-missing data after restarting+expanding a ZK 3.4.0 cluster
Jeremy Stribling 2011-12-06, 01:47
I've been trying to update to ZK 3.4.0 and have had some issues where
some data become inaccessible after adding a node to a cluster. My use
case is a bit strange (as explained before on this list) in that I try
to grow the cluster dynamically by having an external program
automatically restart Zookeeper servers in a controlled way whenever the
list of participating ZK servers needs to change. I haven't made a JIRA
for this yet, since I'm guessing the official position is that ZK
doesn't support this scenario yet, but this used to work just fine in
3.3.3 (and before), so this represents a regression.
The scenario I see is this:
1) Start up a 1-server ZK cluster (the server has ZK ID 0).
2) A client connects to the server, and makes a bunch of znodes, in
particular a znode called "/membership".
3) Shut down the cluster.
4) Bring up a 2-server ZK cluster, including the original server 0 with
its existing data, and a new server with ZK ID 1.
5) Node 0 has the highest zxid and is elected leader.
6) A client connecting to server 1 tries to "get /membership" and gets
back a -101 error code (no such znode).
7) The same client then tries to "create /membership" and gets back a
-110 error code (znode already exists).
8) Clients connecting to server 0 can successfully "get /membership".
I've attached a tarball with debug logs for both servers, annotating
where steps #1 and #4 happen. You can see that the election involves a
proposal for zxid 110 from server 0, but immediately following the
election server 1 has these lines:
2011-12-05 17:18:48,308 9299 [QuorumPeer[myid=1]/127.0.0.1:2901] WARN
org.apache.zookeeper.server.quorum.Learner - Got zxid 0x100000001
2011-12-05 17:18:48,313 9304 [SyncThread:1] INFO
org.apache.zookeeper.server.persistence.FileTxnLog - Creating new log
Perhaps that's not relevant, but it struck me as odd. At the end of
server 1's log you can see a repeated cycle of getData->create->getData
as the client tries to make sense of the inconsistent responses.
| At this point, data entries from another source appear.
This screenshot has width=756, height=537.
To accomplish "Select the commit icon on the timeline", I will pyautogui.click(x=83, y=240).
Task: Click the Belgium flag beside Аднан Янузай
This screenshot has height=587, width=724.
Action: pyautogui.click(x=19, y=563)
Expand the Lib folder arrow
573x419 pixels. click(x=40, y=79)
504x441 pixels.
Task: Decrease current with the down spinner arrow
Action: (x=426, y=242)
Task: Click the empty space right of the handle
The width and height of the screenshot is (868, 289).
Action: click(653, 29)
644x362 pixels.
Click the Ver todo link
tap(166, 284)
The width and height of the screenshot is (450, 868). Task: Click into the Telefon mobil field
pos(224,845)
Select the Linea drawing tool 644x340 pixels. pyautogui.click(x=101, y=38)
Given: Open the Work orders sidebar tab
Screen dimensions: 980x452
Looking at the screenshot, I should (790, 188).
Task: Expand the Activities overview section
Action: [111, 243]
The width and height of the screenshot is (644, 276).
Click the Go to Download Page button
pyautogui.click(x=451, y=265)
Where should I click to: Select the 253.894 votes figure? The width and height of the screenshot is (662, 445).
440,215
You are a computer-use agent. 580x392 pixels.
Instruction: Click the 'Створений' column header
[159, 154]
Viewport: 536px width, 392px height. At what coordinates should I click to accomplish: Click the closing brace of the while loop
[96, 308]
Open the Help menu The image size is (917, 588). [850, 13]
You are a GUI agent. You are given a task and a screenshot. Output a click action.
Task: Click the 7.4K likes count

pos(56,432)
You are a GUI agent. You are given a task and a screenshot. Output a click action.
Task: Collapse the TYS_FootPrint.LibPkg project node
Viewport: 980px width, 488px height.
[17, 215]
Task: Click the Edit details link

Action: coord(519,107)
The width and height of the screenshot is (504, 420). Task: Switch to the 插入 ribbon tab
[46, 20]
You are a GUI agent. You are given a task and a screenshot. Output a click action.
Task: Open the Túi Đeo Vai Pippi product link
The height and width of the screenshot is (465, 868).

The other piece of information is that if I try to use the on-disk
directories for either of the servers to start a new one-node ZK
cluster, all the data are accessible.
Anyone have ideas? I haven't tried writing a program outside of my
application to reproduce this, but I can do it very easily with some of
my app's tests if anyone needs more information. I happy to turn this
into a JIRA if desired. Thanks,